### Data to examine

━━━

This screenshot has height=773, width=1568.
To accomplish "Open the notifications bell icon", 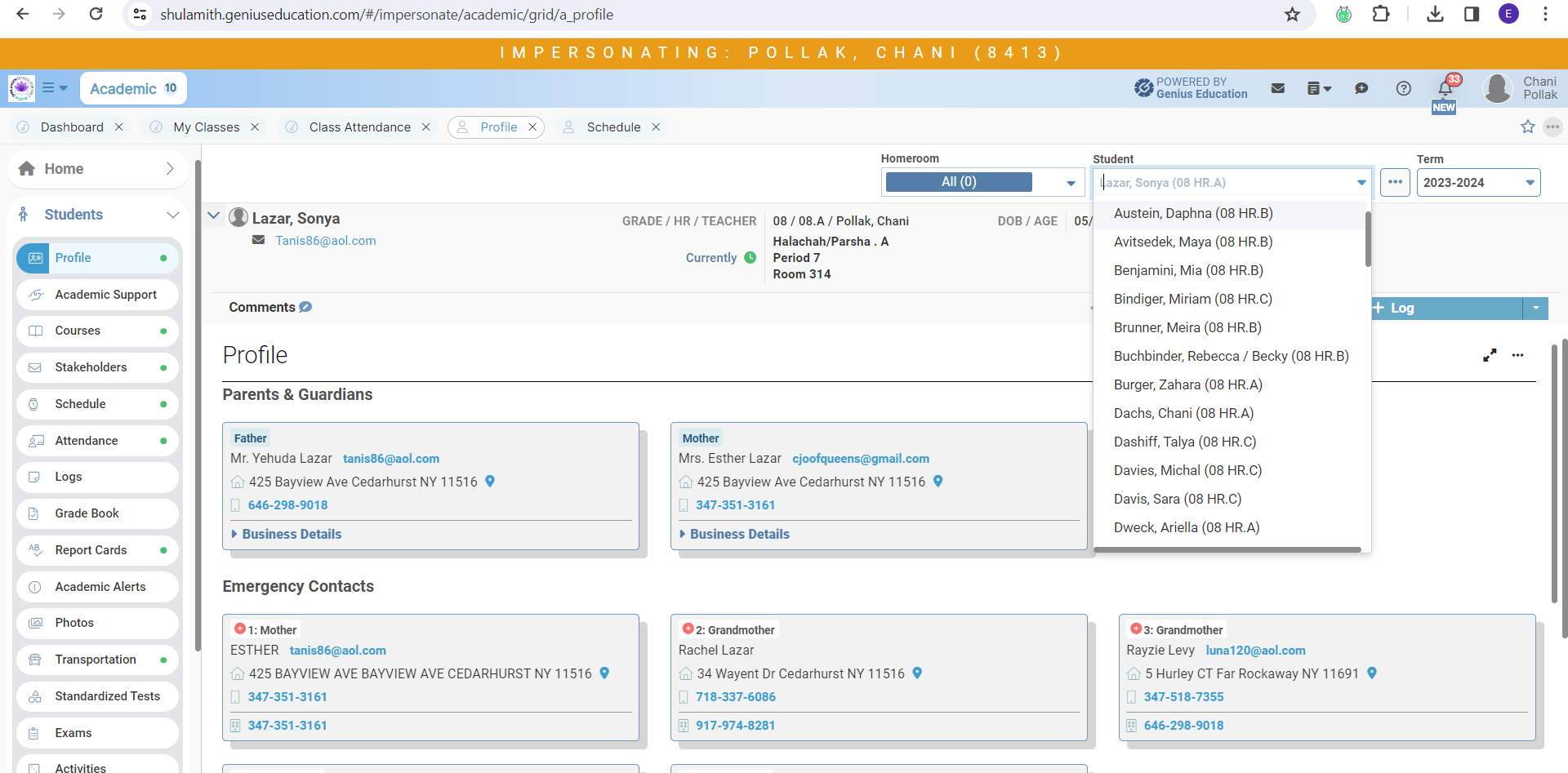I will point(1445,88).
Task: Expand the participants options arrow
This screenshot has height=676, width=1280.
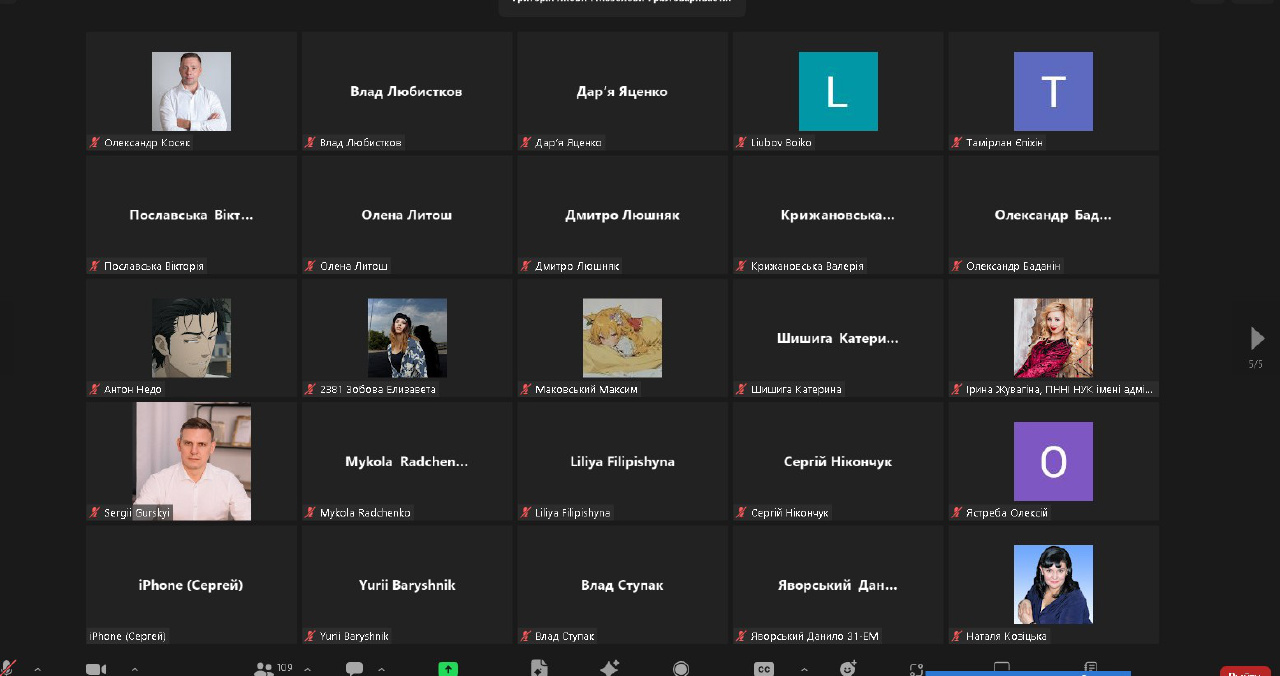Action: click(x=307, y=669)
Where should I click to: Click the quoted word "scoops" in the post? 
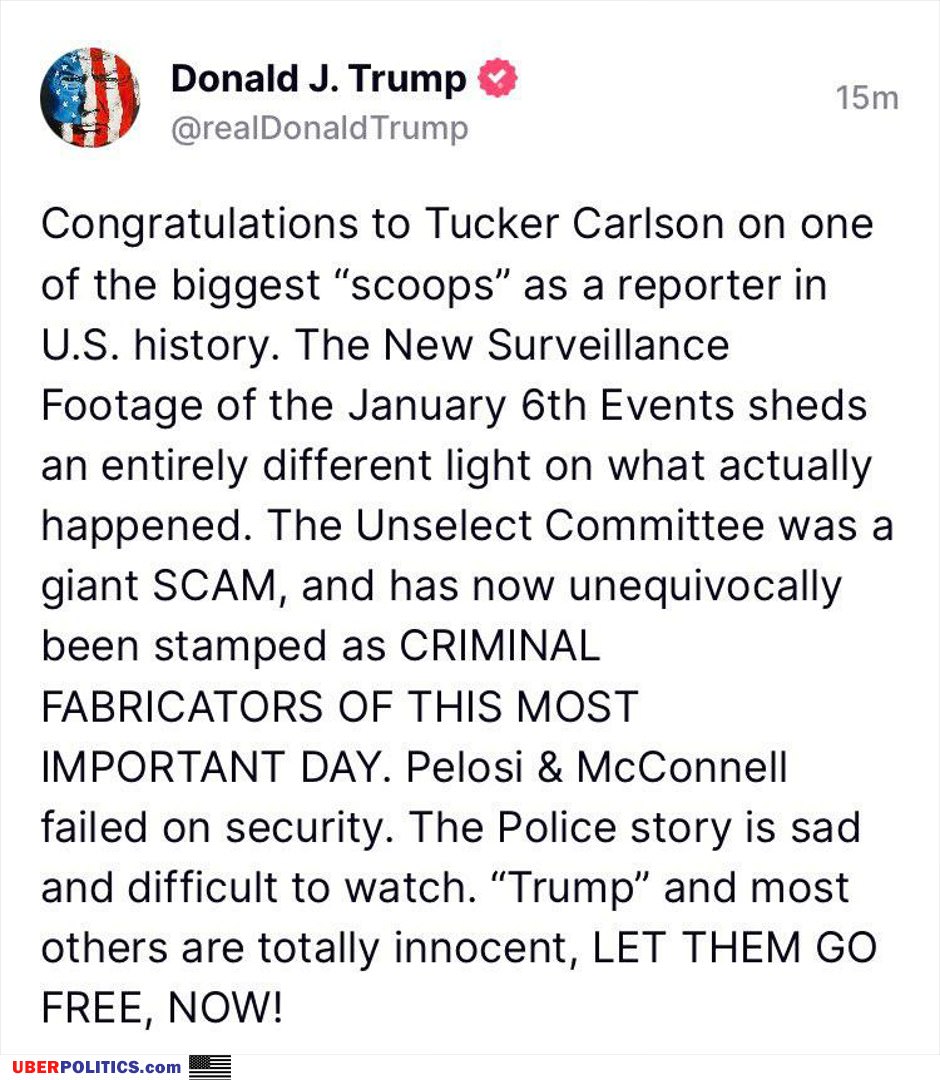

━━━

### Action item
Repeat, exactly and with no pictures, each line from the line that holds "This screenshot has height=676, width=1280." through the last line of the records above.

### Output of the task
This screenshot has height=676, width=1280.
Action: click(x=307, y=669)
Where should I click to: Click the quoted word "scoops" in the post? 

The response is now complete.